▸ TEXT
┄┄┄┄┄┄┄┄┄┄

Cocoa beans were used by the Native Americans to prepare a chocolate drink or chocolate and also as a form of currency for trading purposes and payment of tribute to the king. After the conquest of Central America in 1521, Hernan Cortez and his Conquistadors took a small cargo of cocoa beans to Spain in 1528, together with utensils for making the chocolate drink.
By 1580 the drink had been popularized in the country and consignments of cocoa were regularly shipped to Spain. The popularity of chocolate as a drink spread quickly throughout Europe, reaching Italy in 1606, France in 1615, Germany in 1641 and Great Britain in 1657.
Large-scale cultivation of cocoa was started by the Spanish in the 16th century in Central America. It spread to the British, French and Dutch West Indies (Jamaica, Martinique and Surinarn) in the 17th century and to Brazil in the 18th century. From Brazil it was taken to SÃO Tome and Fernando Pó (now part of Equatorial Guinea) in 1840; and from there to other parts of West Africa, notably the Gold Coast (now Ghana), Nigeria and the Ivory Coast.
The available records indicate that Dutch missionaries planted cocoa in the coastal areas of the then Gold Coast as early as 1815, whilst in 1857 Basel missionaries also planted cocoa at Aburi.
However, these did not result in the spread of cocoa cultivation until Tetteh Quarshie, a native of Osu, Accra, who had travelled to Fernando Po and worked there as a blacksmith, returned in 1879 with Amelonado cocoa pods and established a farm at Akwapim Mampong in the Eastern Region. Farmers bought pods from his farm to plant and cultivation spread from the Akwapim area to other parts of the Eastern Region.
In 1886, Sir William Bradford Griffith, the Governor, also arranged for cocoa pods to be brought in from Sao Tome, from which seedlings were raised at Aburi Botanical Garden and distributed to farmers.
In recognition of the contribution of cocoa to the development of Ghana, the government in 1947 established the Ghana Cocoa Board (COCOBOD) as the main government agency responsible for the development of the industry.
Currently there are seven cocoa growing regions namely Ashanti, Brong Ahafo, Eastern, Volta, Central and Western North and Western South regions.

┄┄┄┄┄┄┄┄┄┄

▸ YOUR GOAL
Using the cocoa text above, answer each question briefly.
1. In what year did chocolate as a drink reach France?
2. Where did Tetteh Quarshie establish his cocoa farm?
3. In what year did the government establish the Ghana Cocoa Board?

▸ INFORMATION SUPPLIED
┄┄┄┄┄┄┄┄┄┄

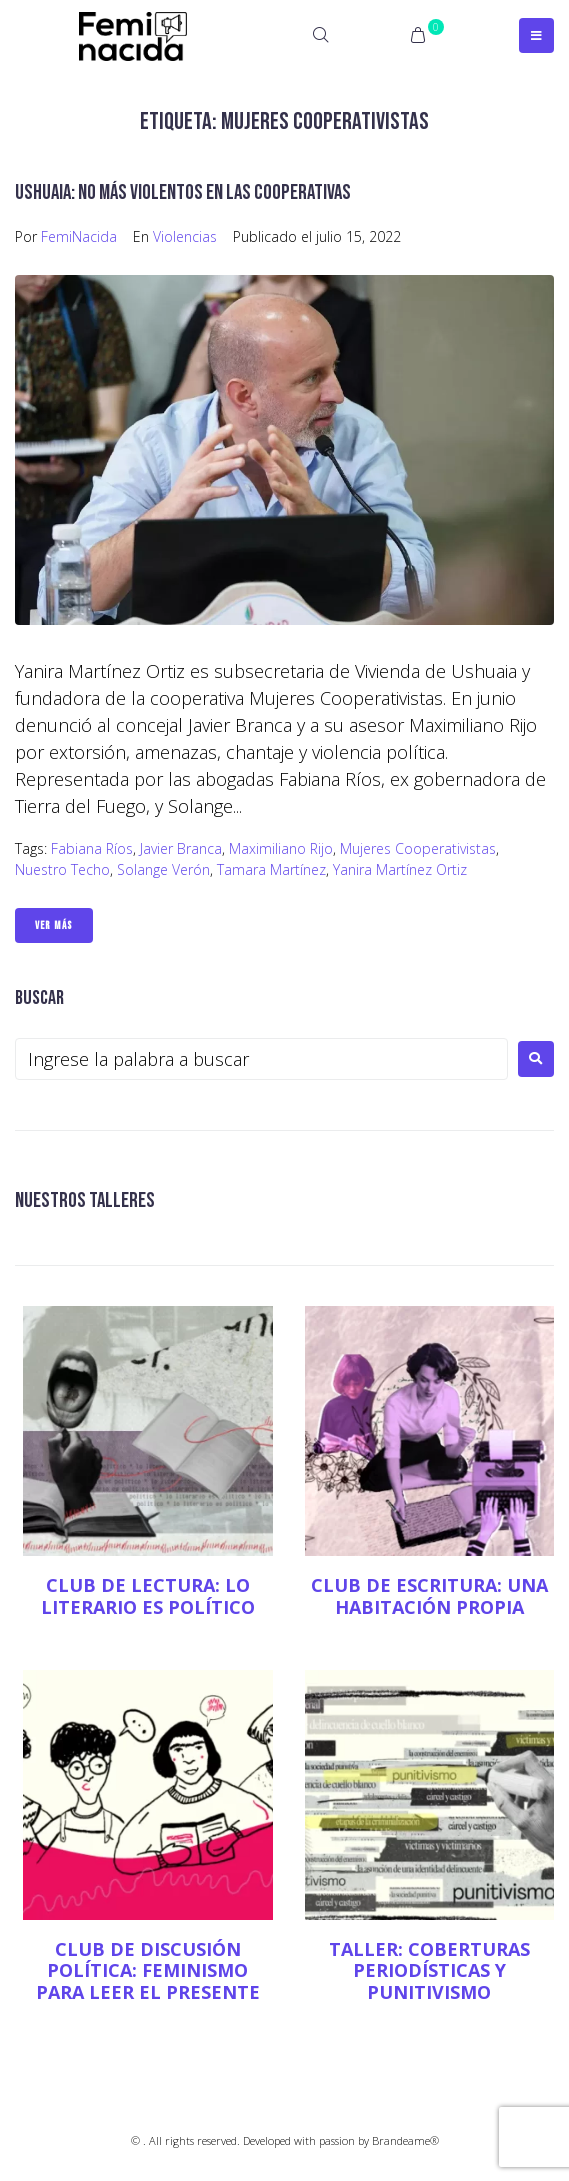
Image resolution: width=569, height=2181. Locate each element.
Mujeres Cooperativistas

┄┄┄┄┄┄┄┄┄┄

▸ RESPONSE
1. 1615
2. At Akwapim Mampong in the Eastern Region
3. 1947